Consigue ponerse de pie y dar algunos pasos. Hay algo en el ambiente que le impide despertarse del todo. Algo que no sabe qué es. Puede ser la falta de costumbre al silencio. Puede ser el aliento del diablo. Puede ser la intensidad de la luz. Puede ser el rumor del oleaje. Algo que le enmaraña los pensamientos. No consigue distinguir la realidad de la imaginación ni la imaginación de los sueños. Han cambiado muchas cosas en muy poco tiempo y aún debe procesarlas en algún lugar de su cabeza. Camina en puntillas, necesita asomarse al balcón: deja caer un pie y la madera chirría, deja caer el otro y sigue chirriando. El avance es como una canción desafinada. La cabaña se mueve con cada uno de sus pasos. Las columnas son troncos gordos y retorcidos en cuyas vetas se adivina la antigüedad de la madera. Carece de ventanas, de ladrillos, de puertas, de paredes. Nada de eso importa porque tiene un techo que canta. Se detiene un rato, mira hacia arriba y se queda escuchando aquel arrullo transportado de pico en pico desde tiempos inmemoriales. La canción de los pájaros es la más antigua y la más dulce del mundo.

El techo se compone de una hoja de palma, entrelazada con otra hoja de palma, entrelazada con otra hoja de palma, entrelazada con otra más. Y así quién sabe cuántas veces. Imagina que debe haber muchas palmeras por allí, muchas manos hábiles y mucho tiempo para entrelazar: techos, redes de pesca, trenzas, cuerpos, líneas de la mano, en fin, todo aquello que sea entrelazable. Se detiene a medio camino y mira todo de nuevo con la intensidad con la que se miran las cosas por primera vez. Necesita entender cómo algo tan sencillo puede albergar tanta belleza. Se asoma hacia abajo y comprueba que todo es arena. Al frente, inmenso, está el mar. Se pone a mirarlo preguntándose si acaso él también está mirándola a ella.

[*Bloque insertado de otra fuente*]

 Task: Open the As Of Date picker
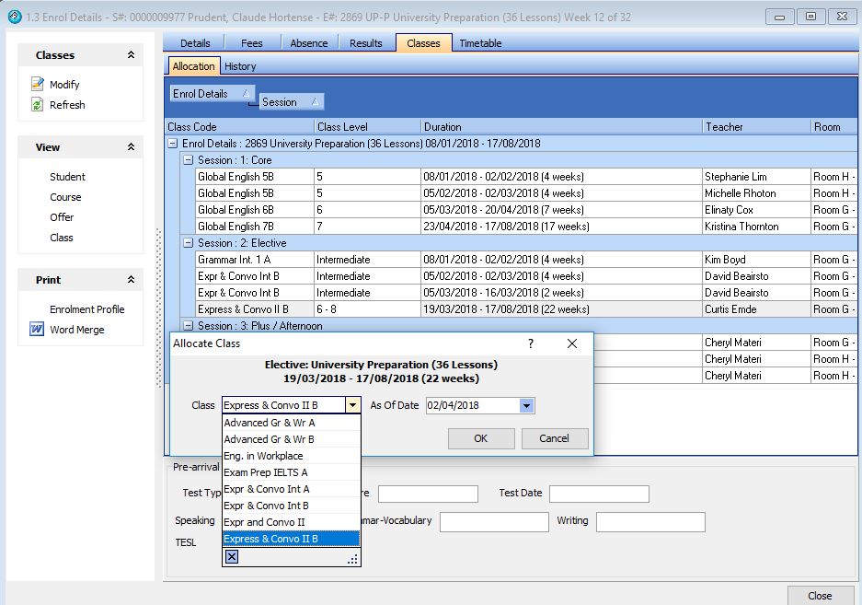[526, 405]
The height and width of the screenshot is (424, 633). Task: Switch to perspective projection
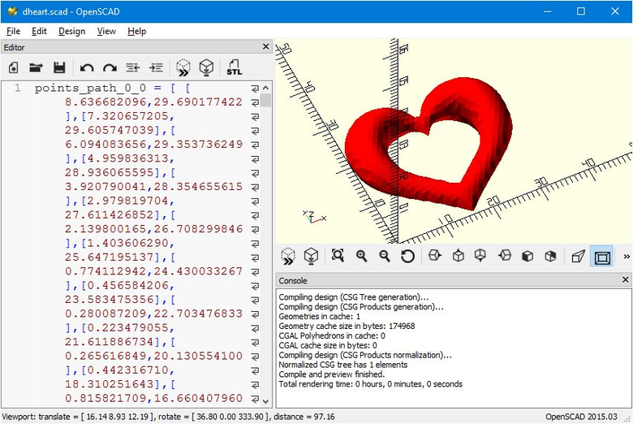click(x=578, y=257)
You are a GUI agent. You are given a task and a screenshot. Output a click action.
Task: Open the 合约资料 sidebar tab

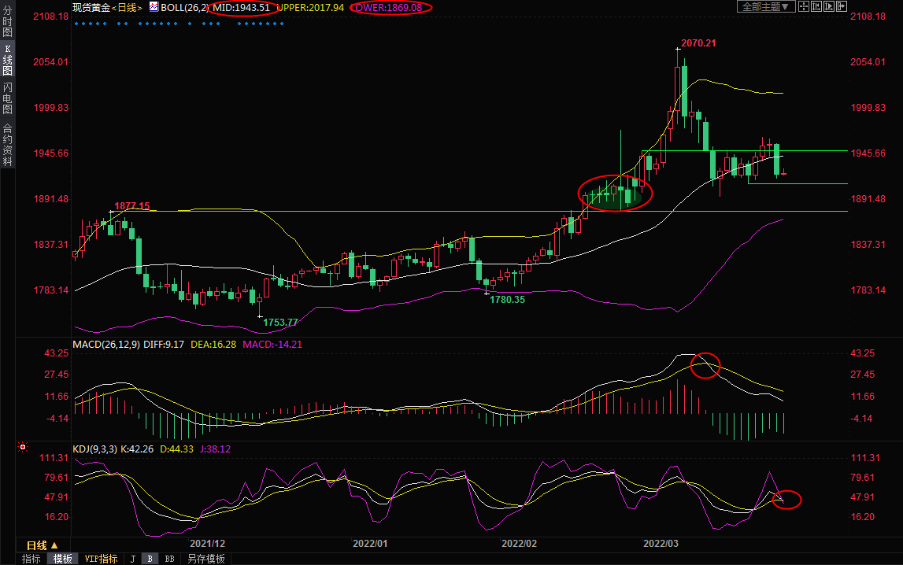(x=7, y=145)
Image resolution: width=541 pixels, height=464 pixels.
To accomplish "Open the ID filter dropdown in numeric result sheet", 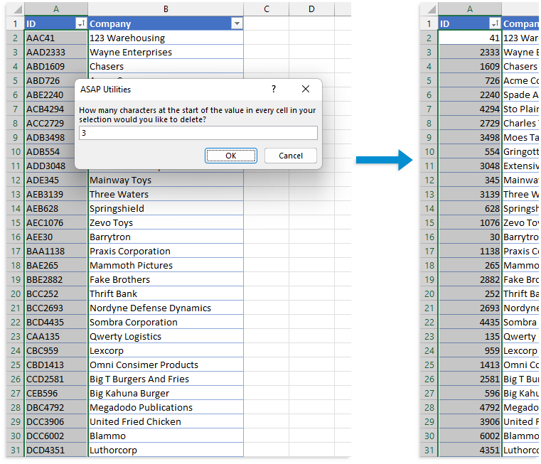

Un viento cálido le revuelca el pelo. Recuerda que está desnuda y se siente tan a gusto que no hace nada por remediarlo. No son ni las siete y ya duele mirar las cosas. La luminosidad le impide abrir los ojos por completo: los achina, hace visera con la mano. A veces los cierra solo para comprobar que la luz permanece anclada en sus párpados como una franja amarilla y brillante. Moscas. Dentro de sus párpados también hay moscas. Estas son blancuzcas, translúcidas y calladas. Cuando los abre de nuevo ve a Lluvia escarbando la arena en busca de grillos y hormigas. Alguien la amarró a un árbol sujetándola por la pata y, aun así, la gallina sigue andando en círculos sin percatarse de que no avanza. Tan fácil moverse sin avanzar. Tan difícil darse cuenta de ello. Se contiene el pelo tras las orejas y mira hacia ambos lados. Mira hacia arriba y hacia abajo. Mira al mar que tiene por delante y al bosque tropical seco que tiene por detrás. Dos bestias acechándola. La inundación y la sequía. La sal y la madera. Lila en todo el borde preguntándose cuál es el borde, quién limita con quién.